▶ [Instructions for the task]:
Pull out the lines of the listing below word for word, starting at the line containing "Where should I click to: Rotate" and ending at the line containing "(x=724, y=162)", with both of those lines included.

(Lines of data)
□ □ □ □ □ □ □

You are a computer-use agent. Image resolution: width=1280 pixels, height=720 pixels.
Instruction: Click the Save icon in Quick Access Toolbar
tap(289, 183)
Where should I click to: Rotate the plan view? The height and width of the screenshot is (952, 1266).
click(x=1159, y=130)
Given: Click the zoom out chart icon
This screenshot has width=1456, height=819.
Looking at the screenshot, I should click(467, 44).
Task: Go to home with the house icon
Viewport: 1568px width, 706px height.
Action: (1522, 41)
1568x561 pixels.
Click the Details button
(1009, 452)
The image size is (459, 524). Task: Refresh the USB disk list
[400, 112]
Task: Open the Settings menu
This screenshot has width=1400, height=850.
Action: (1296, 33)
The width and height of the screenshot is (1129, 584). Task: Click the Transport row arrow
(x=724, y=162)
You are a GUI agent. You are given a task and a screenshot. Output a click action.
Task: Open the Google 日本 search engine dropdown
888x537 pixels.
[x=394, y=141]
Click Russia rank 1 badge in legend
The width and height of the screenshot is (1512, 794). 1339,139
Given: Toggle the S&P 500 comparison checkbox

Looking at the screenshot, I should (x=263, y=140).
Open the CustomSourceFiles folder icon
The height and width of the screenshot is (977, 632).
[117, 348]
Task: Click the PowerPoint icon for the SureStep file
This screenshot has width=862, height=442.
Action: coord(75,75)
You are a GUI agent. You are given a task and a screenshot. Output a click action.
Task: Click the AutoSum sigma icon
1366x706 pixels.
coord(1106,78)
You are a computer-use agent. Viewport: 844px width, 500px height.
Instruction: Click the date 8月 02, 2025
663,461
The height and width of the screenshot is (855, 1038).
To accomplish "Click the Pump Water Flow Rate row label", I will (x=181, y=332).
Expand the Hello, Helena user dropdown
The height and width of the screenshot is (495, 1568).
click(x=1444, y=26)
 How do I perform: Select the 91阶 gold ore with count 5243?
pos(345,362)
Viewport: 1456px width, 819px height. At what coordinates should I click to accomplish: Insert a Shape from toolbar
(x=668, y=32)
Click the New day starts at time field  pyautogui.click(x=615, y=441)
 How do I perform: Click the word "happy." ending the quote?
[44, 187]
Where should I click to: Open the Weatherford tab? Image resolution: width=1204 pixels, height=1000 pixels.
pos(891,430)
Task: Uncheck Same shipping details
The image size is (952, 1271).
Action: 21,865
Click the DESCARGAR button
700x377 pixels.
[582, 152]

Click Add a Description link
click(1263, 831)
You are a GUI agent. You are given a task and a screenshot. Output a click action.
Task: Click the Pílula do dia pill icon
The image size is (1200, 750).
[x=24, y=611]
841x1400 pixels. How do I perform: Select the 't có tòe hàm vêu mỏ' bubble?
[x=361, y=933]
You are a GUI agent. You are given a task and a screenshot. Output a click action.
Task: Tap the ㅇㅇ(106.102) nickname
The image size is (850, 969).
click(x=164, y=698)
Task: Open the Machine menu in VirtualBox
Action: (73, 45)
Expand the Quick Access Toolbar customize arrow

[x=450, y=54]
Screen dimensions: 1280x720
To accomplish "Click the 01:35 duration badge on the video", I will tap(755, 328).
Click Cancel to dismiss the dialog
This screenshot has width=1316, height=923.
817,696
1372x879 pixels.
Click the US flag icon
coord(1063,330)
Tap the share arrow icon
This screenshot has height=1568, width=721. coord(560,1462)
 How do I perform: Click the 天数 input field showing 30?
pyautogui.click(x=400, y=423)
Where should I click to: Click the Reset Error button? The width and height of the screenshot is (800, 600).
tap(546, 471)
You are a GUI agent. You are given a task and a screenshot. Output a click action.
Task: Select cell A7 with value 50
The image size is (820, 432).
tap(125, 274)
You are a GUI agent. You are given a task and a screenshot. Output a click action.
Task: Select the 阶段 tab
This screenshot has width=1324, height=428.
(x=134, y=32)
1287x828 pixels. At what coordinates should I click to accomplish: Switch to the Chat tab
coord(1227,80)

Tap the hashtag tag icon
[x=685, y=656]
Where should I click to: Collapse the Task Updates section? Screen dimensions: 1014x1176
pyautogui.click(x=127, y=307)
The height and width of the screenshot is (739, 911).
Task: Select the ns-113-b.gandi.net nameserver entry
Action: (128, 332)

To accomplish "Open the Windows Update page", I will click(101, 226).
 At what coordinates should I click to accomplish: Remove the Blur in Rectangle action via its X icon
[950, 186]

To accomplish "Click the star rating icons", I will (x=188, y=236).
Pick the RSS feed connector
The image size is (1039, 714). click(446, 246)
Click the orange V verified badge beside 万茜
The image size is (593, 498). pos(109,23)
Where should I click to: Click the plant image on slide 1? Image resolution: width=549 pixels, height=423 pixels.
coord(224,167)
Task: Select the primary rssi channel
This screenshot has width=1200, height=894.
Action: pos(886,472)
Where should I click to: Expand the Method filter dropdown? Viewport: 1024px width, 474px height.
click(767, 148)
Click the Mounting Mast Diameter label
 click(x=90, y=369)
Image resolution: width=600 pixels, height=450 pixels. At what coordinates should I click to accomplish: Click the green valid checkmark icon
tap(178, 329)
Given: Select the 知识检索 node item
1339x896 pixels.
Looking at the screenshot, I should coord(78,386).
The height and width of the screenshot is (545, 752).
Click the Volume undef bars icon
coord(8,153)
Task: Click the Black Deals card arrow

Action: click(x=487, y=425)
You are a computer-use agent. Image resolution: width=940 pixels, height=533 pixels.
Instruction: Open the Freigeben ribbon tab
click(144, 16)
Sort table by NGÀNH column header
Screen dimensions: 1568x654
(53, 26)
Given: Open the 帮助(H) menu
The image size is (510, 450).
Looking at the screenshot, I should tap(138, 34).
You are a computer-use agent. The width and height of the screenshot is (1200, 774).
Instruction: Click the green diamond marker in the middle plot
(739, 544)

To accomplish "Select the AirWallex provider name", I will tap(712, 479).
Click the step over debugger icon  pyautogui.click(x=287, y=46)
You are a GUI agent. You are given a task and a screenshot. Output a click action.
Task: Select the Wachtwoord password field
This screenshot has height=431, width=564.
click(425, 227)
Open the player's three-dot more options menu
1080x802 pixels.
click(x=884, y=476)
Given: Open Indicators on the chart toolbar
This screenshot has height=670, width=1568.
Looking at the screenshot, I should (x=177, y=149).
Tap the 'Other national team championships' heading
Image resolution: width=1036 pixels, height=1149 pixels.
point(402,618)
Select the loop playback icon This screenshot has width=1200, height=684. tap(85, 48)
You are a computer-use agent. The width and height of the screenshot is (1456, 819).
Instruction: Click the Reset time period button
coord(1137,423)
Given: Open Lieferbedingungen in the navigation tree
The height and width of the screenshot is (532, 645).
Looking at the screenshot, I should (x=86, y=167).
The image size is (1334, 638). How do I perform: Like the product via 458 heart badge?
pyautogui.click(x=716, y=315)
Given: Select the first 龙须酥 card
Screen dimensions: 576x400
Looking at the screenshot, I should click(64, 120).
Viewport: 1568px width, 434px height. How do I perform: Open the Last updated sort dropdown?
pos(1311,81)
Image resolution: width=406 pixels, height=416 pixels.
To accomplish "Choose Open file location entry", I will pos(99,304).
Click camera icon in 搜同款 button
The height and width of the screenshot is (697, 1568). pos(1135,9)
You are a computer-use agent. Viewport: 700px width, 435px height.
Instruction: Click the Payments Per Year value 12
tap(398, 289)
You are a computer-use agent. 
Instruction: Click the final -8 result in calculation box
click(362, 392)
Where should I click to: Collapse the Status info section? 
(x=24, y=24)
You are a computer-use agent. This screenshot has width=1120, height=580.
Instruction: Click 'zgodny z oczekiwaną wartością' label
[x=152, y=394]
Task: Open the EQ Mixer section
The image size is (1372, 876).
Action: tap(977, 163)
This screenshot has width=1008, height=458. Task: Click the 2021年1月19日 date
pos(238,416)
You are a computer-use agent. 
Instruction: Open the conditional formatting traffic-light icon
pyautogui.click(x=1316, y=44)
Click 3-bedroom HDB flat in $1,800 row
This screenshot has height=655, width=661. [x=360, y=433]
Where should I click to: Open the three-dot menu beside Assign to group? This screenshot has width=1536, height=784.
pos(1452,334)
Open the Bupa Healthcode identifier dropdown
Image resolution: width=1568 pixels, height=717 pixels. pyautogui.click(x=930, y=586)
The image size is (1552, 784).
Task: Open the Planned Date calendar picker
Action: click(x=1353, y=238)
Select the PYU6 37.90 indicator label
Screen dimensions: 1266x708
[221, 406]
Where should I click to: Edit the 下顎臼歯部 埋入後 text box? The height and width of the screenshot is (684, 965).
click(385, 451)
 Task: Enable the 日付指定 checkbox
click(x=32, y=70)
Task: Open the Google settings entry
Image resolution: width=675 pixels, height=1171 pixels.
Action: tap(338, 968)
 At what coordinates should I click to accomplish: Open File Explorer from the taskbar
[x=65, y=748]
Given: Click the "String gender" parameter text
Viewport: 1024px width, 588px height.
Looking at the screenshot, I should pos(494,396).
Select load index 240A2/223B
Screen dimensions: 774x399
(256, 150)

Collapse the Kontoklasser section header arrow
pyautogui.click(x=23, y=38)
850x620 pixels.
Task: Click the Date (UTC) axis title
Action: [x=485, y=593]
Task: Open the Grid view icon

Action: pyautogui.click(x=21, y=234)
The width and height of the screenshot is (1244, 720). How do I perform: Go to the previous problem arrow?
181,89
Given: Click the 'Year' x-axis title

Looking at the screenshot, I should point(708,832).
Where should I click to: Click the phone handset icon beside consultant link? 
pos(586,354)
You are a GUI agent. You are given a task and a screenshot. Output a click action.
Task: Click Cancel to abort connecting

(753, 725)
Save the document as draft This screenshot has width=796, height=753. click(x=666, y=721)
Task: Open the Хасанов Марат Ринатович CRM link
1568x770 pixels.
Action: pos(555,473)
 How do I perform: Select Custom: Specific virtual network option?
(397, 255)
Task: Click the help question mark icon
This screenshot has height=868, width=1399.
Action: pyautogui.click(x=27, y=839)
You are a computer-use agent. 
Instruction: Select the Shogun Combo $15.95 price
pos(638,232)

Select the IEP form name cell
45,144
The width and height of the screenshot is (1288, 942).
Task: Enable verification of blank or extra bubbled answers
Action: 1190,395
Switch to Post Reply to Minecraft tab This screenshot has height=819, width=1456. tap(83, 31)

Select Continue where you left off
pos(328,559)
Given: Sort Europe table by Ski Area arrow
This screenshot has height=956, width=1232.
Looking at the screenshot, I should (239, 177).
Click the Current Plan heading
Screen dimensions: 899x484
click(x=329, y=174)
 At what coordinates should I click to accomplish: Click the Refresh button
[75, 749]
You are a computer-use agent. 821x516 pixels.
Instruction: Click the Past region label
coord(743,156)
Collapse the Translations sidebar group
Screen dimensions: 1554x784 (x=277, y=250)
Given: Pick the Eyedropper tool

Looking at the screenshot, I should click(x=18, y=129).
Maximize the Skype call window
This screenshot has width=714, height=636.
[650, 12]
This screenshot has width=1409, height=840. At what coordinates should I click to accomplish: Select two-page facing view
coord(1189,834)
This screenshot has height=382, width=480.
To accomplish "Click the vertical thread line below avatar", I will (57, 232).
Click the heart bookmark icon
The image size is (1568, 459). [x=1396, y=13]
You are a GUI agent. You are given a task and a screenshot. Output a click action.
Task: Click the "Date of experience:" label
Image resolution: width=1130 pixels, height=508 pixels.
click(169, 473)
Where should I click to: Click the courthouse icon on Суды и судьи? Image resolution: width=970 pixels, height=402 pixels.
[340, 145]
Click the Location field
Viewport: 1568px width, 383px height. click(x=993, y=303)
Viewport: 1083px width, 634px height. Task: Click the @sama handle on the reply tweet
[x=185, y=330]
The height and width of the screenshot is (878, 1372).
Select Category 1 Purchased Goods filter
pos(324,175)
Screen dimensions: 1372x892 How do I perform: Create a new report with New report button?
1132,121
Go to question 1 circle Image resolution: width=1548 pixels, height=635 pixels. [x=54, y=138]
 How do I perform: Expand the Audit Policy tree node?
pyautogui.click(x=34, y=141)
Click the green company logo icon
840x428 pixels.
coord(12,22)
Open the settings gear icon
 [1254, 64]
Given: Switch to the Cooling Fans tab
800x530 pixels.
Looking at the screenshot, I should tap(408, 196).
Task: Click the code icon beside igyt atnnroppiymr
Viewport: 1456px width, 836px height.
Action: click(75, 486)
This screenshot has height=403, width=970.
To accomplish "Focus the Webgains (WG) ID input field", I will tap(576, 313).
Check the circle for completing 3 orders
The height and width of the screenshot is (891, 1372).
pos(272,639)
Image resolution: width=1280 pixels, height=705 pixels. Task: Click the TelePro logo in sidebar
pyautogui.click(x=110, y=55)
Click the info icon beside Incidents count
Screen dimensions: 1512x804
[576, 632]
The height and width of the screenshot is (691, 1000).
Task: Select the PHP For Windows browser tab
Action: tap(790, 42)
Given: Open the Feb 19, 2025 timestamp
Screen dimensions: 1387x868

□ □ □ □ □ □ □

▶ [Result of the exercise]:
Where should I click to: Rotate the plan view? The height and width of the screenshot is (952, 1266).
click(x=1159, y=130)
Given: Click the zoom out chart icon
This screenshot has width=1456, height=819.
Looking at the screenshot, I should click(467, 44).
Task: Go to home with the house icon
Viewport: 1568px width, 706px height.
Action: (1522, 41)
1568x561 pixels.
Click the Details button
(1009, 452)
The image size is (459, 524). Task: Refresh the USB disk list
[400, 112]
Task: Open the Settings menu
This screenshot has width=1400, height=850.
Action: (1296, 33)
The width and height of the screenshot is (1129, 584). Task: Click the Transport row arrow
(x=724, y=162)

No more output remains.